**Source information:**
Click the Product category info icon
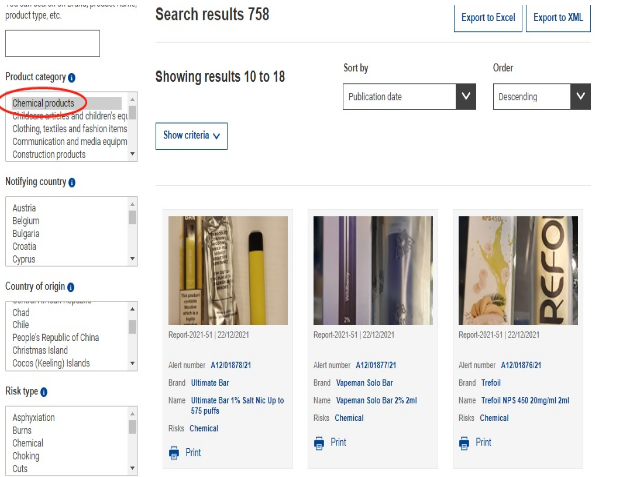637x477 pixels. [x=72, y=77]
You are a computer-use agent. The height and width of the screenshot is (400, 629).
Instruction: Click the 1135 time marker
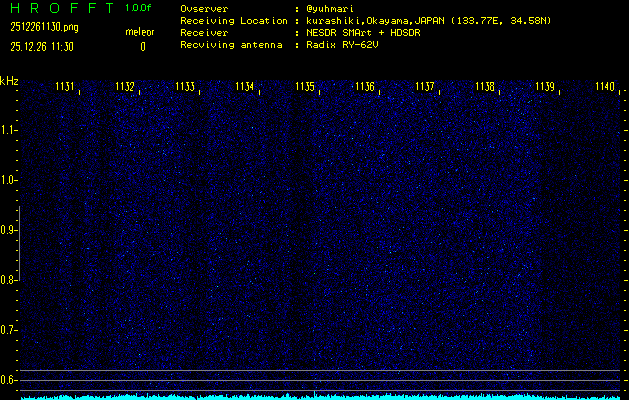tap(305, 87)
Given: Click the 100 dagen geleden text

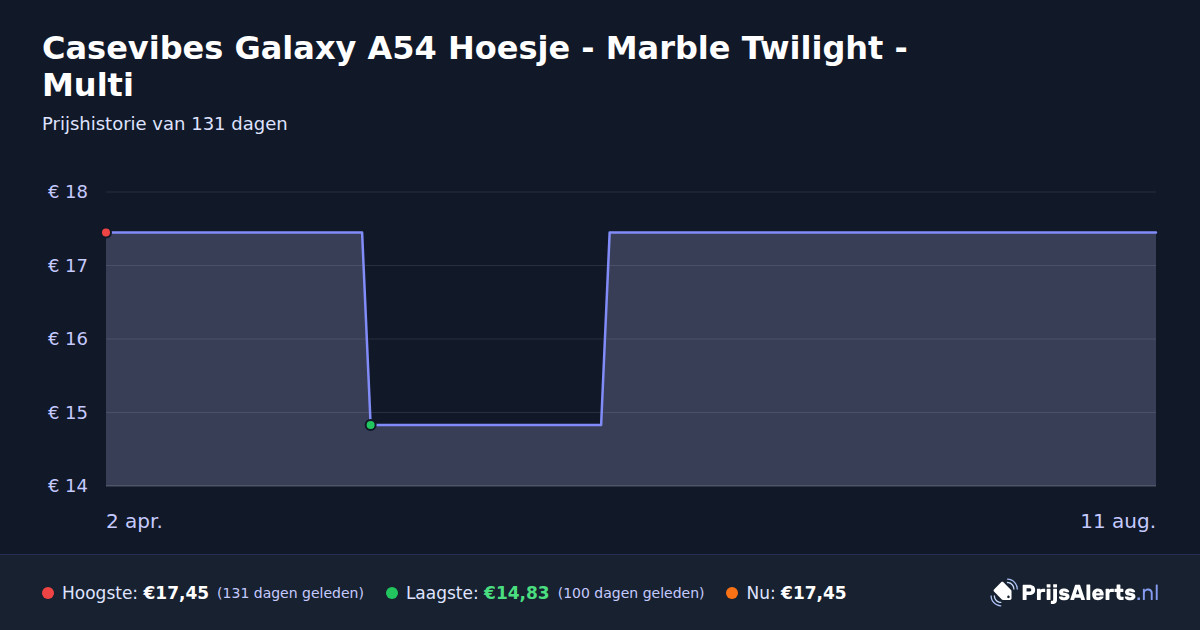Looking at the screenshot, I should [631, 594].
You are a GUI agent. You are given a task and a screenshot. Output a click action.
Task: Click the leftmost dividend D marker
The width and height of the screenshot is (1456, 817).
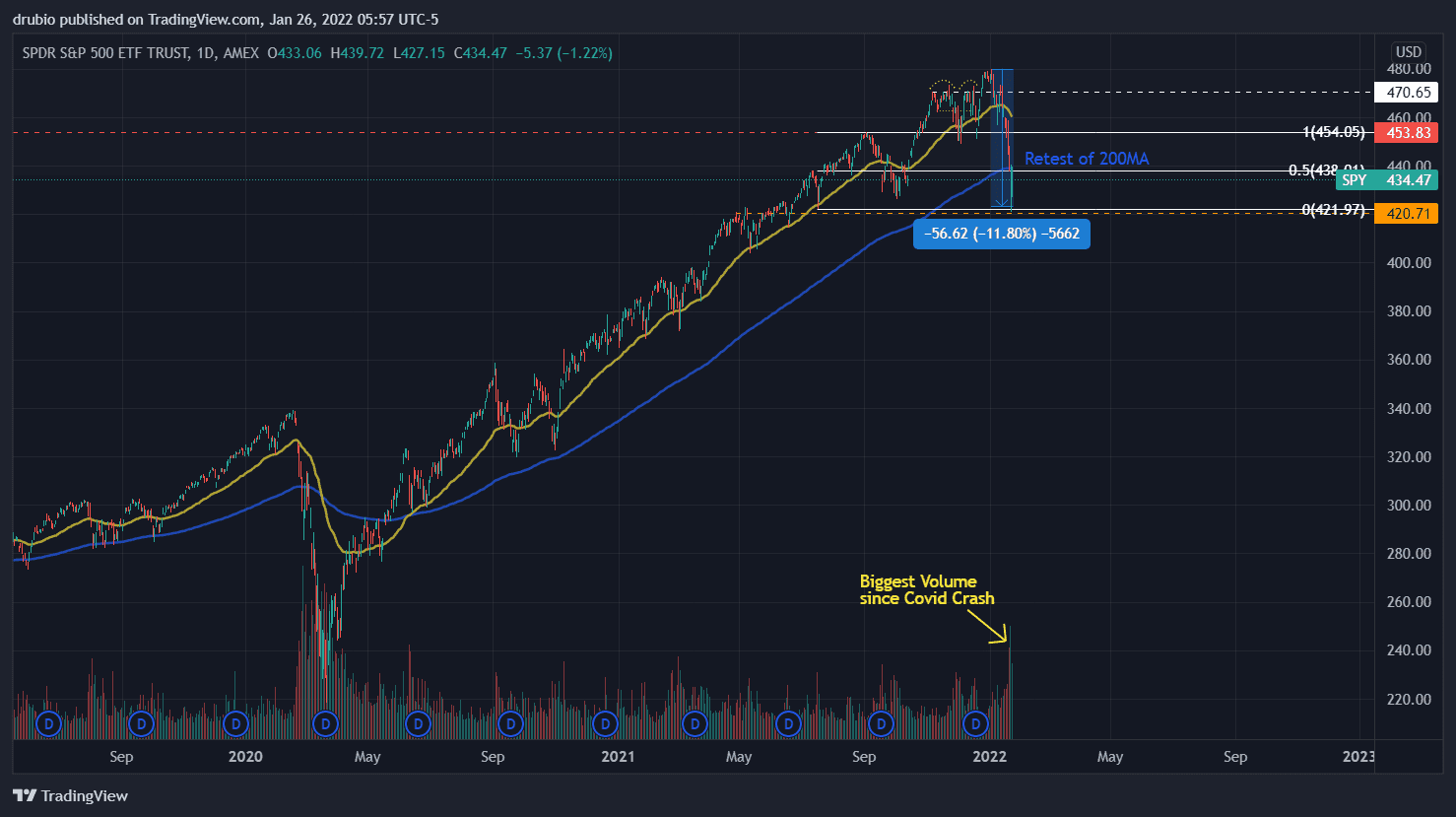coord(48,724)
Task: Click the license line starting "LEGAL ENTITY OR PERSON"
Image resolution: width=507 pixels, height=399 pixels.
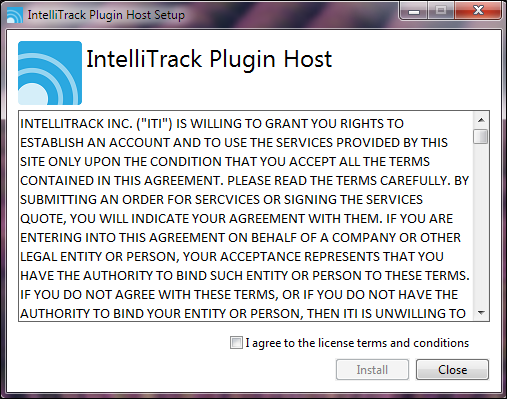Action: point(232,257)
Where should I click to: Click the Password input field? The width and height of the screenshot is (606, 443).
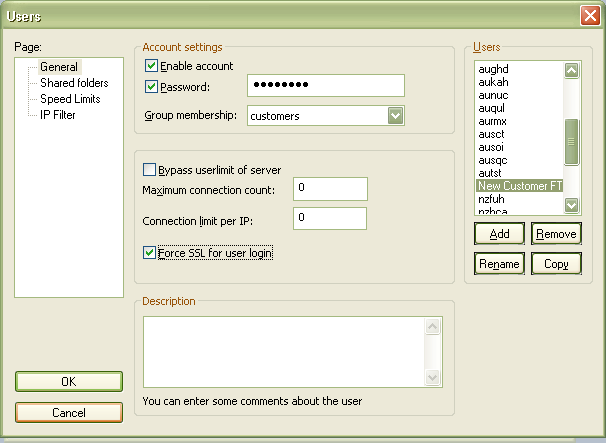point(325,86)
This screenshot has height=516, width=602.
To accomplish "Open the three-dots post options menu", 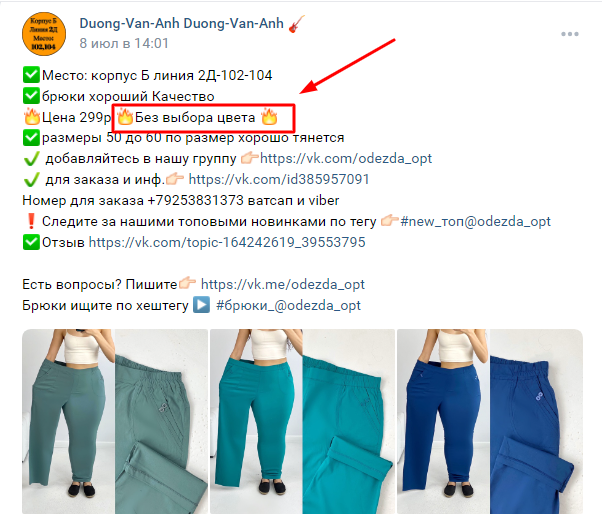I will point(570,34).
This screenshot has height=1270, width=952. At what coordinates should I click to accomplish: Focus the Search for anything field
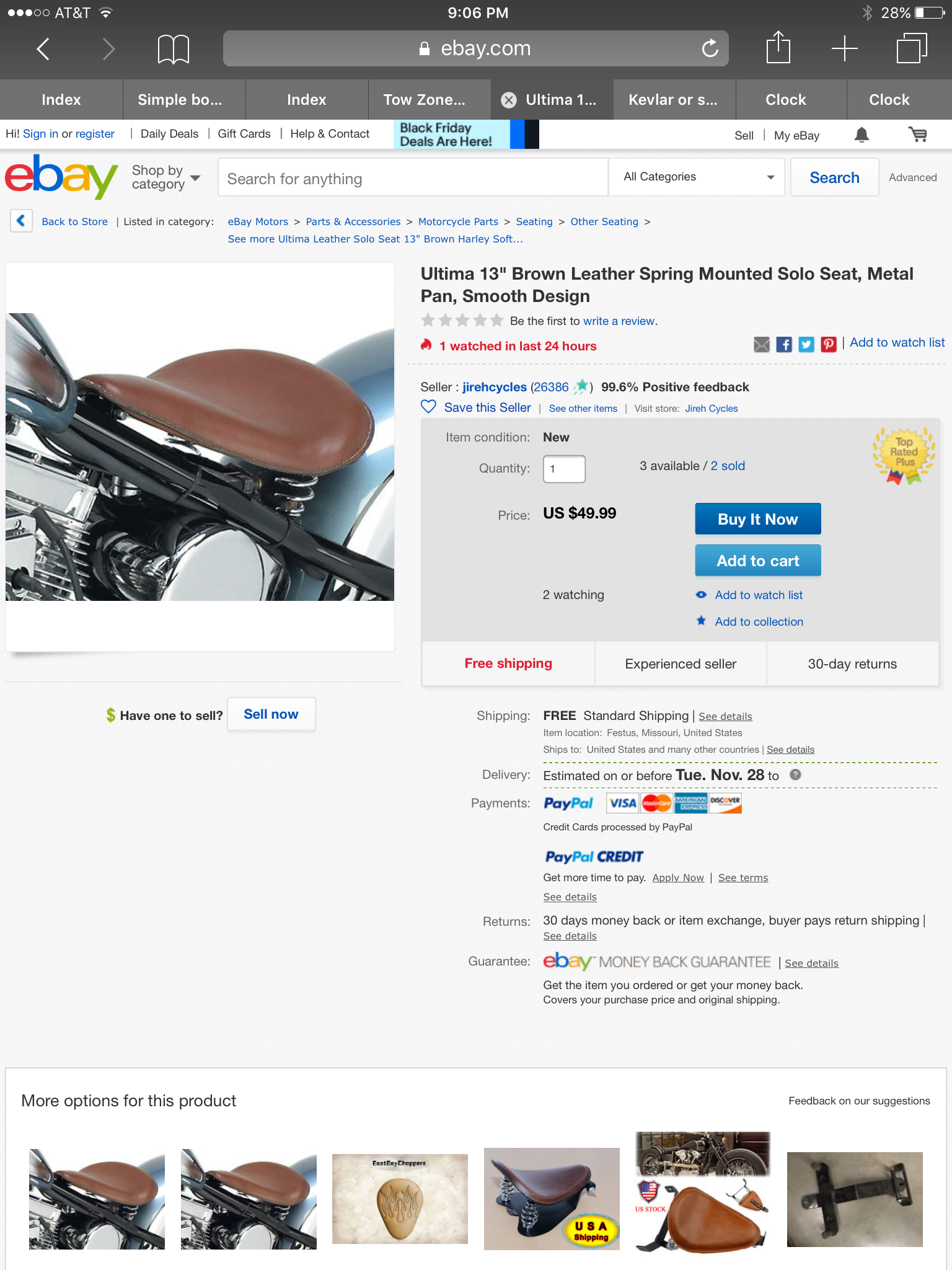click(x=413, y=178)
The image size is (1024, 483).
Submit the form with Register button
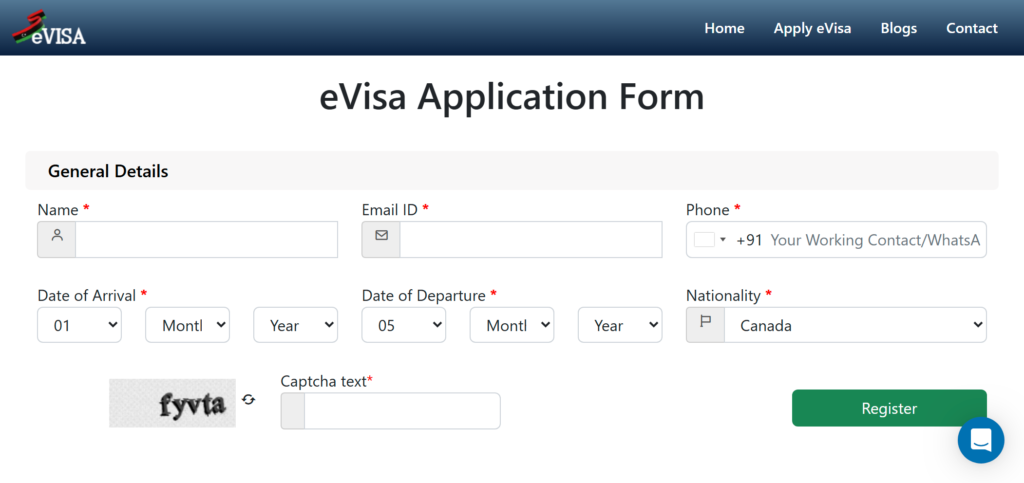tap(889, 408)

**Aim of the exercise:**
Which lines above include the word "agent"? Pick them out and copy them.

**The completed task:**
You are a computer-use agent. The height and width of the screenshot is (400, 629).
You are a GUI agent. You are given a task and a screenshot. Output a click action.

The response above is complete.